Já que é da hora discutir autoria de papéis avulsos na pátina do tempo, arqueologicamente salvos em forma digital de onde as traças já os teriam decompostos não fosse a tecnologia, como no caso da alegada página recolhida e inominada do Bruxo do Cosme Velho sobre Dom Pedro II1, colocada em evidência por pesquisa acadêmica da historiadora catarinense Cristiane Garcia Teixeira, para facilitar a vida dos futuramente milhões de meus leitores, caso eu venha um dia a escrever uma obra significativa em espanhol ou francês (ou, vá lá, em inglês), simplifico desde já a empreitada.

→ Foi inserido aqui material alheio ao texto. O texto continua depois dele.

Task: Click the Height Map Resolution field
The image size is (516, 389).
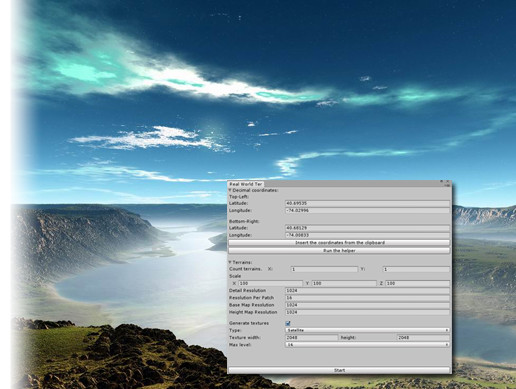Action: coord(367,312)

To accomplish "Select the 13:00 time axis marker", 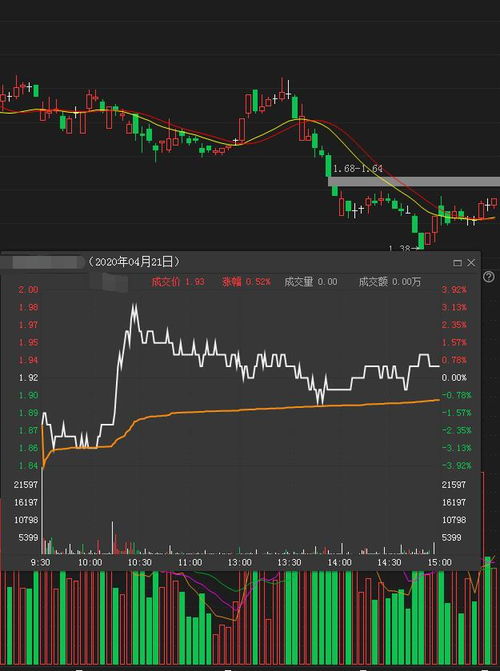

Para isso, retrato-me agora aos meus talvez cinco leitores deste dezembro pandêmico de 2020, utilizando justamente um dos recursos estilísticos e/ou narrativos que permitiram a aproximação entre o texto em tela e os outros assinados por Machado, a técnica do negaceio, marca reconhecida de suas crônicas. De antemão, afirmo que não vou falar de política, que os tempos não estão para isso, a serviço dos inquisidores e negacionistas de plantão.

Proponho uma ligeira crítica cinematográfica do filme recentemente lançado no streaming, Enola Holmes2, uma narrativa de aventuras e de mistério em que a protagonista, irmã de Sherlock Holmes, passa por muitas peripécias em busca da mãe, a narradora rompendo a quarta parede para nos envolver no seu processo de amadurecimento e emancipação, filha que é de suposta suffragette, numa época em que o machismo vigorava a pleno, na Inglaterra, há cerca de 100 anos3.

Sem dar spoiler do filme, era no tempo do rei — e lá, paradoxalmente, ainda hoje o é, só que da rainha —, e o pano de fundo histórico da película mostra uma batalha pouco difundida, o papel das ditas feministas da época, em luta pelo direito de voto. Só por isso já vale o filme. No caso, a mãe é apresentada como uma carbonária, que levantava a bandeira tricolor do movimento — roxa, verde e branca — para militar pela causa, a partir do bordão “Facts, no words” (Fatos, não palavras).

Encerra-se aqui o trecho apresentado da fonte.